Edward Fishman in the Boston Review:
While the implementation of U.S. foreign policy has fluctuated widely across administrations, the overarching aims have remained remarkably stable since the end of the Cold War. From George H. W. Bush’s “new world order” to Bill Clinton’s “democratic enlargement,” George W. Bush’s “freedom agenda” to Barack Obama’s “rules-based international order,” the goal has been to extend the reach of democracy and free markets around the globe. During the Cold War, the United States and its allies built one international order, and the Soviet Union built another. For the past thirty years, the United States has sought to universalize the order that survived the fall of the Berlin Wall—a project we can call liberal universalism. Its objective—expanding an order that already existed—explains why there has been little innovation in international organizations since the end of the Cold War, whereas Washington has labored to increase membership in institutions that predate 1989.

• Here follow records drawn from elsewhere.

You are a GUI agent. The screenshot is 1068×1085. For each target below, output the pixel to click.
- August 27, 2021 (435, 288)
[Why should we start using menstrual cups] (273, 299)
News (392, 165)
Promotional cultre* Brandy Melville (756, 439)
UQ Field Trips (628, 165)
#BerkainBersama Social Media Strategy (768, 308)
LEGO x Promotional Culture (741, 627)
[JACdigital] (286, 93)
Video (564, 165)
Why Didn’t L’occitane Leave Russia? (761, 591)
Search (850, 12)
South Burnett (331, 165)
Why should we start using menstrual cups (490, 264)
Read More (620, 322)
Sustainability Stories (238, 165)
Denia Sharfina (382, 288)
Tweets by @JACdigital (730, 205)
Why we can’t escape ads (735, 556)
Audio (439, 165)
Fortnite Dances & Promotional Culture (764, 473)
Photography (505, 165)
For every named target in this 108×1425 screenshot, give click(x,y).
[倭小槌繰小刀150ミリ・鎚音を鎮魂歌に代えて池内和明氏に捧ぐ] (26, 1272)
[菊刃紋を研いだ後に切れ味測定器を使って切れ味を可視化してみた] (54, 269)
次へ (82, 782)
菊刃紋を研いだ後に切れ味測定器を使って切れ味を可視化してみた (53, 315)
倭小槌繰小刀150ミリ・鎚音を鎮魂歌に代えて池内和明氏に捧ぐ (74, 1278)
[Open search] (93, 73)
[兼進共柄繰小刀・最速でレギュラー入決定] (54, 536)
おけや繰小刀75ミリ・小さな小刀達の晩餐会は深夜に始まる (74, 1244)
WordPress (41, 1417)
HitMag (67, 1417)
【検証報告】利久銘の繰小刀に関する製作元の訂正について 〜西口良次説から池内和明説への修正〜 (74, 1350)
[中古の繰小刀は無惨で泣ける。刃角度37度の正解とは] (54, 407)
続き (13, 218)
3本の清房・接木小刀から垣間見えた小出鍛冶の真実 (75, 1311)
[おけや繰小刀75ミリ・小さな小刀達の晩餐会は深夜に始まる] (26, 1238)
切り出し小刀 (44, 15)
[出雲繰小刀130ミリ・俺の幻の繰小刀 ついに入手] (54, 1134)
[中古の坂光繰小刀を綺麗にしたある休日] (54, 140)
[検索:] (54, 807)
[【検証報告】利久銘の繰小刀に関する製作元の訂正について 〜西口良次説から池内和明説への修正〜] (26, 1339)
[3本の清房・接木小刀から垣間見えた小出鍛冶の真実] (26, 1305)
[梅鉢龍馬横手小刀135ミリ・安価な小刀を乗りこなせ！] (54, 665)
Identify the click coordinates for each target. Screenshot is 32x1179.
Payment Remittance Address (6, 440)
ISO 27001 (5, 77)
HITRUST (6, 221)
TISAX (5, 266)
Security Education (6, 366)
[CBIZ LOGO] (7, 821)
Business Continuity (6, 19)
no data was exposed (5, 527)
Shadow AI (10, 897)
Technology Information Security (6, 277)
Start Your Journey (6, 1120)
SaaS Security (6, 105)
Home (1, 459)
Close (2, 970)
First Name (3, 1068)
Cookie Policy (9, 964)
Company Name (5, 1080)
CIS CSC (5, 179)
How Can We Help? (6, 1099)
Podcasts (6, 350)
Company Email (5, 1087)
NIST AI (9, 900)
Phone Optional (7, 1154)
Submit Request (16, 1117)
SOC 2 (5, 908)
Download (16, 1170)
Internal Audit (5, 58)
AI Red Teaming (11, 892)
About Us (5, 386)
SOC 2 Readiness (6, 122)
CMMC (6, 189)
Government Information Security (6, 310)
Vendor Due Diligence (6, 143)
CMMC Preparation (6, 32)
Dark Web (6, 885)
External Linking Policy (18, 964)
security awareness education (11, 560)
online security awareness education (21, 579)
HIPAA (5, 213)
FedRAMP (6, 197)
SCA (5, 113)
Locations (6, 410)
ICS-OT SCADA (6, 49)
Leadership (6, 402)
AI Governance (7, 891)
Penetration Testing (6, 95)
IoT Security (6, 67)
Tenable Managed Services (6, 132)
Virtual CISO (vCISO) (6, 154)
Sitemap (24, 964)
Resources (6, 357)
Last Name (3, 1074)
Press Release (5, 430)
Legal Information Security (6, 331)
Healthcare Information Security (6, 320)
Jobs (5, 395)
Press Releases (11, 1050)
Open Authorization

The fourth year of Trump’s presidency has ended this history. To be sure, the viability of liberal universalism has been waning for some time—the 2003 invasion of Iraq, the 2008 financial crisis, and the 2016 presidential election sowed serious doubts about the United States’ global role, economic stewardship, and democratic processes. But Washington’s flailing response to COVID-19 has been the nail in the coffin, calling into question the basic competence of the American state and the cohesion of American society. We now face widespread disillusionment not only with U.S. leadership, but with the American political and economic model itself: a crisis of confidence caused by a crisis of competence. Even if Trump loses in a landslide in November, restoring liberal universalism is no longer feasible or desirable.